### 作業の目的
提示文のうち、「夕刻の「高の原リハビリセンタ」から「ョンあすか」を併設している。」までの部分を、一字も変えずに書き出すこと。

---- 提示文

夕刻の「高の原リハビリセンター」玄関の車寄せには多くの送迎車が待機し、スタッフの介助を受けて、患者さんの送迎が行われる。施設内は、北欧製のトレーニングマシーンが並び、コーチ役の理学療法士や作業療法士、看護師の指導の下、午前10時から午後4時まで、心と体のリハビリトレーニングが行われている。
当センターは「デイサービス」とリハビリテーション・障害予防のための「フィジオセンター・ポシブル」、「訪問看護ステーションあすか」を併設している。
(2)経営の理念
当社は、「スタッフが自慢の会社にしたい」を基本理念としている。身近な人、患者さん、地域の人、この国の人、この世界の人をすべて大切にする。そのためには、先ず自分たちが変わらなければならない。専門性を追求し、プロとして誇りを持って仕事が出来るスタッフ集団でありたい。そのような思いが、この基本理念には込められている。

--------
---- 利用できる資料

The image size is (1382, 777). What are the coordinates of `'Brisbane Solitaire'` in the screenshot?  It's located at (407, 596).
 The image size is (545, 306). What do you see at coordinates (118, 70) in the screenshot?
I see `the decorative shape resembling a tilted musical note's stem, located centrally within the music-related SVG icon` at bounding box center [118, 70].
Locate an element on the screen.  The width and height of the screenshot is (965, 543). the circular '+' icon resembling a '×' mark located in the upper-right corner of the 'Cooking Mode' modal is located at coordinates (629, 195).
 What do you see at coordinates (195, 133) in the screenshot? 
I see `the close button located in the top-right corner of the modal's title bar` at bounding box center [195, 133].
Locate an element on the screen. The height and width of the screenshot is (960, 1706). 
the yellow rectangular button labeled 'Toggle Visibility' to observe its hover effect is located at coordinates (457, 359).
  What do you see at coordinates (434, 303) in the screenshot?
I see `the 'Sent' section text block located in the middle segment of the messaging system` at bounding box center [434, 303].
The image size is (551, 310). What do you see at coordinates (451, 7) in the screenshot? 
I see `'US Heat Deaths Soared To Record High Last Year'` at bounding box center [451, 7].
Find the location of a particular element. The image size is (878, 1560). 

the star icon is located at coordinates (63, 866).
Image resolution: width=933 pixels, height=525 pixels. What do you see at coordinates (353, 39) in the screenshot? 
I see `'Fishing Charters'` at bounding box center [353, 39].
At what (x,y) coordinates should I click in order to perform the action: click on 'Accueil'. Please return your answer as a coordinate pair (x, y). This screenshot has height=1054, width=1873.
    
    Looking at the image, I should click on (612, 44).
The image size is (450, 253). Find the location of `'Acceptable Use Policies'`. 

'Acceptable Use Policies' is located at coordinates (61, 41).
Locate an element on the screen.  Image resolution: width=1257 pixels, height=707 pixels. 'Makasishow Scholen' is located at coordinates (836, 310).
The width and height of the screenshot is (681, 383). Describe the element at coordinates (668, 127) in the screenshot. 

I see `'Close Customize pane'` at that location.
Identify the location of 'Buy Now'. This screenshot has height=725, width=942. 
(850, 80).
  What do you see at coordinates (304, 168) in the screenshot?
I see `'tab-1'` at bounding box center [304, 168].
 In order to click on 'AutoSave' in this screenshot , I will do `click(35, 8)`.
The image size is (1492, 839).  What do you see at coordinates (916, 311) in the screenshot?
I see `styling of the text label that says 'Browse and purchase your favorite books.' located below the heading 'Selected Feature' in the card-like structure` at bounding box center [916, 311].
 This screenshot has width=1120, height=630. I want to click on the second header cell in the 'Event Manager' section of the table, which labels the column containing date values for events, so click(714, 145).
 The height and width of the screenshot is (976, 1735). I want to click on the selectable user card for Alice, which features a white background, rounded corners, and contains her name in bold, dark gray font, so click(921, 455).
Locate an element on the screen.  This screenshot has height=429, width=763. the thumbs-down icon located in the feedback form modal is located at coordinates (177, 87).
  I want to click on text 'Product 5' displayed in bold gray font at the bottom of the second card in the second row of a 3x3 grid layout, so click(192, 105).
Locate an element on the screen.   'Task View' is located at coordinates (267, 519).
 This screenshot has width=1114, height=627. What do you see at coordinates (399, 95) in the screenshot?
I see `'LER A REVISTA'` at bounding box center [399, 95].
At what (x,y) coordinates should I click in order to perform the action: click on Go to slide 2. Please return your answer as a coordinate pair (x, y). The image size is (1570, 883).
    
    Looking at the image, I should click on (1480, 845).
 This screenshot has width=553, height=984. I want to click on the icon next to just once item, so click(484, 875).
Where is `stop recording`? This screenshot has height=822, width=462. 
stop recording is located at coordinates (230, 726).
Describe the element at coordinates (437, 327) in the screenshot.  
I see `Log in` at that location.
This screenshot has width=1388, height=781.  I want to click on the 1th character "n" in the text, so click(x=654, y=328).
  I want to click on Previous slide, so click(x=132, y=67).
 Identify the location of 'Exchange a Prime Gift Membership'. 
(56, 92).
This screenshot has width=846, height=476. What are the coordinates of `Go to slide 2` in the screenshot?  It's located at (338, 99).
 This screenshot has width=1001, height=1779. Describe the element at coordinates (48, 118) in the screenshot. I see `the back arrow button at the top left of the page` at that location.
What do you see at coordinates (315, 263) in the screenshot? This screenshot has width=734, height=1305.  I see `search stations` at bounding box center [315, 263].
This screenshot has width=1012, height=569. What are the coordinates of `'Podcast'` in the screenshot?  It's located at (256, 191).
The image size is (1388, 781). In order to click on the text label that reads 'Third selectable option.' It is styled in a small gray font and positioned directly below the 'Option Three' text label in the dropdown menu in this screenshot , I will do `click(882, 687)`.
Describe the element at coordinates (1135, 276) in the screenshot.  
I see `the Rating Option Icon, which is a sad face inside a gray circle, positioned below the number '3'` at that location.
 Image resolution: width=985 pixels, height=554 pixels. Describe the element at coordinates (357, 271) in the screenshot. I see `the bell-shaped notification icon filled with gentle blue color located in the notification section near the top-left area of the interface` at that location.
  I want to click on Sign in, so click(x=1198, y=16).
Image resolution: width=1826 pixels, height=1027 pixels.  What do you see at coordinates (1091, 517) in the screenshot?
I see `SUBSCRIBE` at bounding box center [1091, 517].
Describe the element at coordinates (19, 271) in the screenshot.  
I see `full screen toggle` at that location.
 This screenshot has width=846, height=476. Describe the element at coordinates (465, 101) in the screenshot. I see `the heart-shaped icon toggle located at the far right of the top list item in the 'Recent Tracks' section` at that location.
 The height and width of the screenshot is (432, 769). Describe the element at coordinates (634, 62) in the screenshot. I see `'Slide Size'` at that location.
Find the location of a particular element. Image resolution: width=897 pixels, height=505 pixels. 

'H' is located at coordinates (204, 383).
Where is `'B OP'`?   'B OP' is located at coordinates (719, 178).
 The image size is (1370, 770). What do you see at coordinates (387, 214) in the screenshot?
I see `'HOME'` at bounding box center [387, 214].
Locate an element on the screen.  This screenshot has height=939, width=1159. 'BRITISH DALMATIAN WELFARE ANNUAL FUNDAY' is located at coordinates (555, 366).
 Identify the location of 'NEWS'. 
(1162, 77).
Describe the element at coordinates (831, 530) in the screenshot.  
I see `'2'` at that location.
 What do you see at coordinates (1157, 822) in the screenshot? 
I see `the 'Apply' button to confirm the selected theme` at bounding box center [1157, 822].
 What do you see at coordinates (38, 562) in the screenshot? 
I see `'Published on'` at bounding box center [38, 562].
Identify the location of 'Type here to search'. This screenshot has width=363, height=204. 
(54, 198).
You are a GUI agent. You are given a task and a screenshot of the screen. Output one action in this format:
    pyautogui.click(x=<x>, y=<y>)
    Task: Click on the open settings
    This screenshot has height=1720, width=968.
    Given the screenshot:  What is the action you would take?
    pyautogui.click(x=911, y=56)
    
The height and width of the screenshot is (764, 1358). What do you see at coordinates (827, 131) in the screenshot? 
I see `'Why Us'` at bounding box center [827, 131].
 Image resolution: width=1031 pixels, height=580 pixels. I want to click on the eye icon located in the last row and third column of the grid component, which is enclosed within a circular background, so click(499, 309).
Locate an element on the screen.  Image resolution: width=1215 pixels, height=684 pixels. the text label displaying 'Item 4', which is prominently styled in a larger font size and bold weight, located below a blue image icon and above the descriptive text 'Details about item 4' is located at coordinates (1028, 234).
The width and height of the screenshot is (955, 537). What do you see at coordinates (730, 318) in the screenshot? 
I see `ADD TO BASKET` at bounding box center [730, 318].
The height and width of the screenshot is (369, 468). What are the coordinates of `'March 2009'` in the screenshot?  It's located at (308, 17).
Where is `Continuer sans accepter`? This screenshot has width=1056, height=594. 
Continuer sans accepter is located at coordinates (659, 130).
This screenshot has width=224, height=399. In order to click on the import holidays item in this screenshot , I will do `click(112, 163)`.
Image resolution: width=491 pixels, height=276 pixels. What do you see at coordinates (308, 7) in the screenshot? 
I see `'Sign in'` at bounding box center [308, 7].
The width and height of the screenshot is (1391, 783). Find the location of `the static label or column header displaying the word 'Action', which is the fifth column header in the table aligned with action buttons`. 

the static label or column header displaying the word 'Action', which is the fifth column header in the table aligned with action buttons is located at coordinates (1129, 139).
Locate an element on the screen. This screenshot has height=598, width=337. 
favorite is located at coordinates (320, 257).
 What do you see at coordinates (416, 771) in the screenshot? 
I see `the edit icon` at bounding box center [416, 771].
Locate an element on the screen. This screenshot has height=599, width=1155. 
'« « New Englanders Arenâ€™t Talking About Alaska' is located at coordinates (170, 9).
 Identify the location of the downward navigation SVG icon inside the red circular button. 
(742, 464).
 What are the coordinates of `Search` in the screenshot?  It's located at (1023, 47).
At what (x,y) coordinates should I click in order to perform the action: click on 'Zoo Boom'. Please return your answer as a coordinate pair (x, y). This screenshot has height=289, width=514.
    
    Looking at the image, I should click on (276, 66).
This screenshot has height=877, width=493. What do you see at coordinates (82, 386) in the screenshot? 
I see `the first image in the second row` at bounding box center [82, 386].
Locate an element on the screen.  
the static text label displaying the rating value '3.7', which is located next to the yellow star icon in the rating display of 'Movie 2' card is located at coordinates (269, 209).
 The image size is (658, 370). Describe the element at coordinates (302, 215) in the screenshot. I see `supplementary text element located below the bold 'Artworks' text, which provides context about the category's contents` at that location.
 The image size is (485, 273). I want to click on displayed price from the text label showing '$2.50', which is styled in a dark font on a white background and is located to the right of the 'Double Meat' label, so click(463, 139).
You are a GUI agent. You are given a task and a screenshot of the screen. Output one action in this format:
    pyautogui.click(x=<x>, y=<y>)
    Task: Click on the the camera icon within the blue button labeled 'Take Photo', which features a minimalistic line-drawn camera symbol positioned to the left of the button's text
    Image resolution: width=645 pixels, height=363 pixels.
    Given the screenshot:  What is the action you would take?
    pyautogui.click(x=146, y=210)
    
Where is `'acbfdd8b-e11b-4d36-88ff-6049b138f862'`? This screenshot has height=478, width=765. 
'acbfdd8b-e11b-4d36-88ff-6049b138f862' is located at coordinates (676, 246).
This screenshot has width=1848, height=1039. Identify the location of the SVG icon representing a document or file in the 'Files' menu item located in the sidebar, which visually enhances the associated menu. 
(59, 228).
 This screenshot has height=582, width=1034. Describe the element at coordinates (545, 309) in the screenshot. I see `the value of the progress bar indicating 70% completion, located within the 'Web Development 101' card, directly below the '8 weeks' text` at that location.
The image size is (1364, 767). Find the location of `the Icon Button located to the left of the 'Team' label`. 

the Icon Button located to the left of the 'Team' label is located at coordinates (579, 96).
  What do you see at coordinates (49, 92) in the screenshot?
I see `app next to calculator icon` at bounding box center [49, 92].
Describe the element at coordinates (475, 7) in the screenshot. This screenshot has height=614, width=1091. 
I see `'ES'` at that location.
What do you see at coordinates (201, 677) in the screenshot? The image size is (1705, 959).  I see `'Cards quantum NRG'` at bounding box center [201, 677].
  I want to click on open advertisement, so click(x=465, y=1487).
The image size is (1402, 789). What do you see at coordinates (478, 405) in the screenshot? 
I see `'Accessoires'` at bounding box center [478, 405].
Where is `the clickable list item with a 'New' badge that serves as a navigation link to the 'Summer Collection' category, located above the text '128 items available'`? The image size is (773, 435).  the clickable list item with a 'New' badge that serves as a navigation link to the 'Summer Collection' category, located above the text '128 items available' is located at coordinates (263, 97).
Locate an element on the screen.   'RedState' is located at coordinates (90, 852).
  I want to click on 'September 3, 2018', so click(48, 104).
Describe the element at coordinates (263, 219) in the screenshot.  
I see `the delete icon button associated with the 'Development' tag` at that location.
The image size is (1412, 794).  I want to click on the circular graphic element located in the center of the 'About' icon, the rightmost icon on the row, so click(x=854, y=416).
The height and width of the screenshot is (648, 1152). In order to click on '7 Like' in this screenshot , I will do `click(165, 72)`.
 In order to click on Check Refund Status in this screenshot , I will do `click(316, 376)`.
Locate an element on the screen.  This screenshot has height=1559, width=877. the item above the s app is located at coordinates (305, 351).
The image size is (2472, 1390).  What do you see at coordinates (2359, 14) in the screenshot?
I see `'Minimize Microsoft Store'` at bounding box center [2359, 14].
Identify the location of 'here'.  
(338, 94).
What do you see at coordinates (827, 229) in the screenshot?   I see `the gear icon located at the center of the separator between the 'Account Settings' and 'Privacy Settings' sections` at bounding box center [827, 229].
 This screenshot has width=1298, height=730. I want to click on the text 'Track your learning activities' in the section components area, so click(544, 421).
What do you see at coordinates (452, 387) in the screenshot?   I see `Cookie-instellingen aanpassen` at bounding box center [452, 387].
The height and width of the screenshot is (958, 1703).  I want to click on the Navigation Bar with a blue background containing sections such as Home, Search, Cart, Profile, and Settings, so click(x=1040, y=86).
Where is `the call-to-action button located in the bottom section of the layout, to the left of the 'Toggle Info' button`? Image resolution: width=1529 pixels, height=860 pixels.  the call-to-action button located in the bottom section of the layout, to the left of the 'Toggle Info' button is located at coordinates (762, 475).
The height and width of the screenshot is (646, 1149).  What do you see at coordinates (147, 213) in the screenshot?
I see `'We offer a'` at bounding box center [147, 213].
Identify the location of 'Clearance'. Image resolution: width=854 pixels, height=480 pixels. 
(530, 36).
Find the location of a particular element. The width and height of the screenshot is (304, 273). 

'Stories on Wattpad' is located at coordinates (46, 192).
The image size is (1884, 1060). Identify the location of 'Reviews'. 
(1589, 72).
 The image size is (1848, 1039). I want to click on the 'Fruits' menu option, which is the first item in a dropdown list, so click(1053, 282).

--------

### 解答
夕刻の「高の原リハビリセンター」玄関の車寄せには多くの送迎車が待機し、スタッフの介助を受けて、患者さんの送迎が行われる。施設内は、北欧製のトレーニングマシーンが並び、コーチ役の理学療法士や作業療法士、看護師の指導の下、午前10時から午後4時まで、心と体のリハビリトレーニングが行われている。
当センターは「デイサービス」とリハビリテーション・障害予防のための「フィジオセンター・ポシブル」、「訪問看護ステーションあすか」を併設している。